TRANSPORT Secretary Chris Grayling should have £2,400 docked from his wages over the East Coast Main Line fiasco that led to the government again having to rescue the rail route’s principal franchise, Labour said yesterday.

MPs voted on whether to cut Mr Grayling’s salary by the cost of a season ticket to London from his Epsom and Ewell constituency after shadow transport secretary Andy McDonald moved a Commons motion to that effect. It was defeated by 304 votes to 271.

During the debate, Mr McDonald said Mr Grayling had “fallen desperately short” in his handling of the agreement between the Department for Transport (DfT) and Virgin Trains East Coast (VTEC).

Mr Grayling announced last week that the DfT would take control of the franchise from June 24 after it emerged that VTEC had “got their bid wrong” and could no longer operate the service.

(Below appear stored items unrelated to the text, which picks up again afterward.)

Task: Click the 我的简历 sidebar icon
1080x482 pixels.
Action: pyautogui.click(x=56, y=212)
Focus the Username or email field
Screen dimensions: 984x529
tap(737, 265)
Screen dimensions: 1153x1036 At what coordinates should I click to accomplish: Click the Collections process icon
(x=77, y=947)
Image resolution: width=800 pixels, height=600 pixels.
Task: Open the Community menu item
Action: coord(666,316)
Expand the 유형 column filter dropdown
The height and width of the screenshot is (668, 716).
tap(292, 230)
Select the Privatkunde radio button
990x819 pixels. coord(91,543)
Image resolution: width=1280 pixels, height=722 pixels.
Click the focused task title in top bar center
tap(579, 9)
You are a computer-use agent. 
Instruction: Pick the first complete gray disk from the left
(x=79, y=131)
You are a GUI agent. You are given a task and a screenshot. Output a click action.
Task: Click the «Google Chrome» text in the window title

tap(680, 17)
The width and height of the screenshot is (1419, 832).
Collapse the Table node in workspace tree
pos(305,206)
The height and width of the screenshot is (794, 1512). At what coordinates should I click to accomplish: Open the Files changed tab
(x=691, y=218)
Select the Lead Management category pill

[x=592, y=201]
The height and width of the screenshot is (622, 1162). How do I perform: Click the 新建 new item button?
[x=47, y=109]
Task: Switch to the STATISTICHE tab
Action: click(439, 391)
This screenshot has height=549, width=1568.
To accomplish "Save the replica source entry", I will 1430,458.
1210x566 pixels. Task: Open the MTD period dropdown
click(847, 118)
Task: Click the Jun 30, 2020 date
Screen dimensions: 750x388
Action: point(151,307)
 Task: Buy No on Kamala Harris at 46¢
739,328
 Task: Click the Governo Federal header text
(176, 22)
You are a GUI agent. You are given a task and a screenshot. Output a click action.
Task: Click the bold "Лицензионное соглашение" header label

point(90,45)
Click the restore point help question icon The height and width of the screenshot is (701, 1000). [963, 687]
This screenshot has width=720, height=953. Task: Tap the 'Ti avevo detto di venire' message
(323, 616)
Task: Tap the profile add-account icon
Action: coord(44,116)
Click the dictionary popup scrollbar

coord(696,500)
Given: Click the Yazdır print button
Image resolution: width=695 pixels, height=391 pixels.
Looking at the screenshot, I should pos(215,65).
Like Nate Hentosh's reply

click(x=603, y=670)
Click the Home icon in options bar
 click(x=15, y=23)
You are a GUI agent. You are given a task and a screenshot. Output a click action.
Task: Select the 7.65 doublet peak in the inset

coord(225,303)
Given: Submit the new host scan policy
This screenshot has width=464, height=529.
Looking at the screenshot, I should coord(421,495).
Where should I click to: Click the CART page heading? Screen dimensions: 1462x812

In a scathing attack, Mr McDonald accused Mr Grayling of being “asleep at the wheel” when Stagecoach repeatedly warned DfT that it would fail to meet its revenue targets weeks after taking over the InterCity East Coast franchise in March 2015.

He added that Mr Grayling is “incapable of being direct with Members of Parliament and the public alike,” describing his approach as “smoke, mirrors, ambiguities, jargon, technicalities, empty aspirations and discourtesy.”

VTEC is the third private operator to fail to complete the full length of a contract to run the franchise.

Great North Eastern Railway was kicked off the route in 2007 after its parent company suffered financial difficulties, while National Express withdrew in 2009.

Services were then renationalised and run by the DfT for six years until VTEC took over in 2015.

Mr McDonald welcomed the move to bring InterCity East Coast back under DfT control, telling MPs that the franchising model is “totally broken, it’s finished, it’s a dead parrot, it is no more.”

Mr Grayling dismissed Labour’s motion as “a lot of incoherence.” He later reiterated that he did not intend public control to become permanent.

Labour MP Chi Onwurah, who represents Newcastle upon Tyne Central, said: “The Conservatives are ideologically constipated on free markets to the extent that they cannot see the reality of our rail network and what it needs.”

Her party colleague Paula Sherriff, MP for Dewsbury, joked: “I’m quite worried that, if we continue to say to the Secretary of State that we’ll cut his pay if he continues some of the incompetencies, that he will actually turn out to be on less than the minimum wage.”